I read a lot growing up, and that’s like throwing gasoline on that side of my brain. But I never thought you could make a profession out of that.
So I took the path through becoming a veterinarian. But I kept reading and that kept nudging me, encouraging me. Wouldn’t it be really cool to walk into a Barnes and Nobles, and see my book on a shelf one day? That was my only goal. When I began sort of as a hobby writing. I wrote a bunch of short fiction that’s now buried in my backyard, did it for four years, and then finally felt sort of competent enough to tackle my first novel and begin working on that during my lunch hour.
I had, you know, receptionist interrupting had dogs barking cats meowing, just crank out a couple pages every day. Eventually the book was finished and took a while to get published. It wasn’t an instant success. I got a lot of rejections for that first book, but eventually did find a home. Then one book became two and two became four. My clients became suspicious mostly because of the poster in the lobby, “Get your cat spayed, get a free book.” They would ask me, “Jim, do you have this successful veterinary hospital? You know, what’s this writing business you’re doing? What’s your long term goal in life?” I’d reply, “That’s, uh, well, you know, while I drain your dog’s anal glands, I’ll try my best to answer that question.”
For the past 15 years, veterinary medicine was my paycheck and a way of living. Writing was just a hobby. I didn’t get much for that first book but it was fun so I kept doing it.
I thought maybe down the line it’d be really cool to see those roles reversed where veterinary medicine becomes my hobby and writing becomes my paycheck. I still do some volunteer work now. I resent when someone says “former veterinarian” because I am still licensed. I still work with a group that traps feral cat wild cats and they bring them to the shelter. Pre-COVID I spent one Sunday a month spaying and neutering them. Roughly that’s the thumbnail version of how a veterinarian became an author.
Okay, last question. How are you so prolific? What is your secret?
I told you before I used to write in my, in my during my lunch hour at the clinic. It took me a while to figure out how to accommodate writing in my life as a veterinarian because I was working seven days a week, oftentimes, 8-10-12 hours a day.
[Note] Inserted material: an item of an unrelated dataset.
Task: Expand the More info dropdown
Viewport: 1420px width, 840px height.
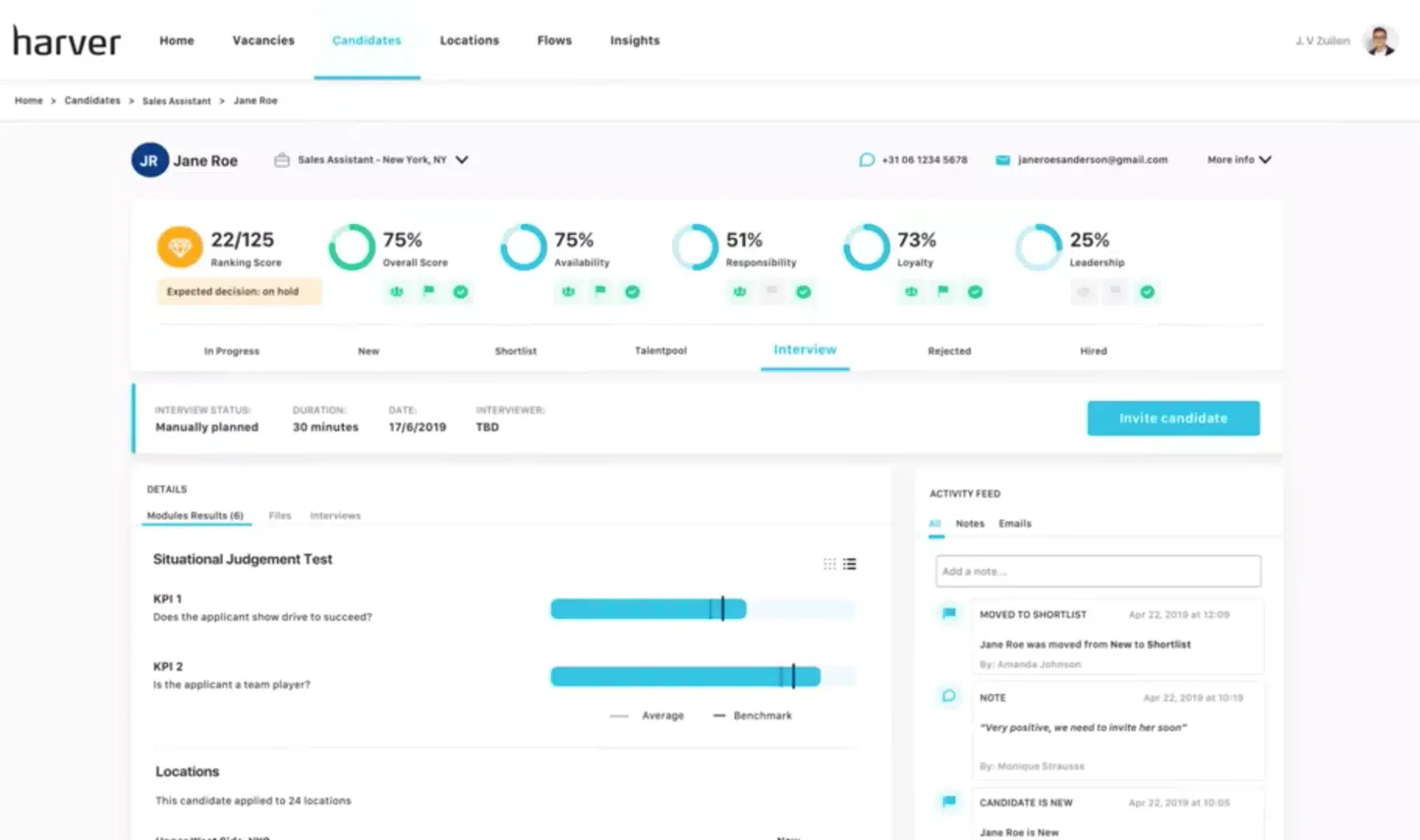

My lunch break was my time to decompress and when I would write. I committed to myself that I was going to write three double spaced pages a day – so basically a page and a half. Maybe not every day of the week… I’ll do it five to seven days of the week.
I found that level of commitment comfortable. I could do it without feeling like it was a burden. I thought if I ever get rid of the day job, I’ll be much more productive. Now I write five double-spaced pages a day. I hit a wall at about the fifth page. It takes me an hour to write a page.
So five new pages equals about five hours of new writing. The rest of the day is research, talking to people on the phone – the business side of writing. I found that if I just do that five to seven days a week, five double spaced pages a day, I can easily accommodate basically two books a year and I’ve typically done two books a year for most of my career. Today, I’m working on working on my 40th novel.